Frankly, I am only resisting calling this Transcendent due to my suspicion that my recent grass-roots volunteer experiences may be coloring my reaction. Thanks Lauren?
Played: 10/10/22
Playtime: 15min, finished
Artistic/Technical rankings: Engaged/Seamless
Would Play Again? Sadly, living it
Artistic scale: Bouncy, Mechanical, Sparks of Joy, Engaging, Transcendent
Technical scale: Unplayable, Intrusive, Notable (Bugginess), Mostly Seamless, Seamless
Adapted from an IFCOMP22 Review
So right out of the gate, I knew I wanted good things for this game. After the legally mandated Noir-first-sentence-about-rain, and before anything else, it called me a “Bubble Gumshoe.” The noise I made in the privacy of my own home you have no choice but to call laughter because you didn’t hear it. This entry committed to the bit without question. If you have a low sugar or pun tolerance, this is not the game for you.

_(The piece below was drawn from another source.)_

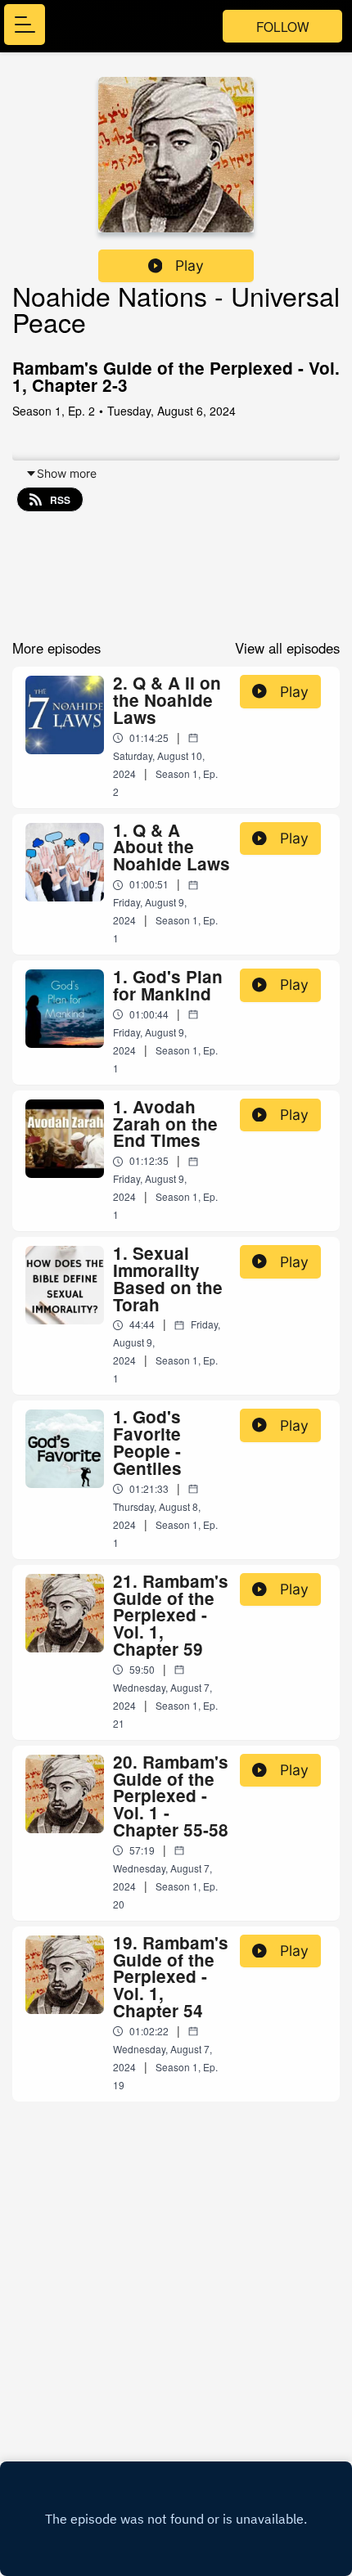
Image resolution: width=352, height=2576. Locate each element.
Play (189, 265)
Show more (67, 473)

Gameplay itself is infrequently searching 6 or 7 locations for clues, but mostly interviewing 4 maybe 5 NPCs depending on how you score it. Then trying to piece together additional things to ask others based on the answers. Cycle through NPCs until ready to Accuse. The dialogue and character business is bizarre and fun, like the Toblerone who smokes candy cigarettes without arms. Because, y’know, no arm candy. (badoom-CH) It was fun for a while poking at characters to see what they could answer and how, and often rewarding to do so.
But then there was a turn. When the topic pool started to dry up, you would cycle through, hear the same things again and get nothing new. Then, the fact that all NPCs use the same, generic, “is no reply” when you ask something they don’t know starts to grate. Searching for clues in unimplemented nouns starts to grate. Asking the owner of a candy strip club about their VIP Lounge and having them say “I wouldn’t know about that” is just lolwut? I mean if not you, who WOULD know? Asking a character about the wedding they JUST TOLD YOU ABOUT and having them give no answer… you get it. I got stuck and I redirected my humiliation to anger at the NPCs.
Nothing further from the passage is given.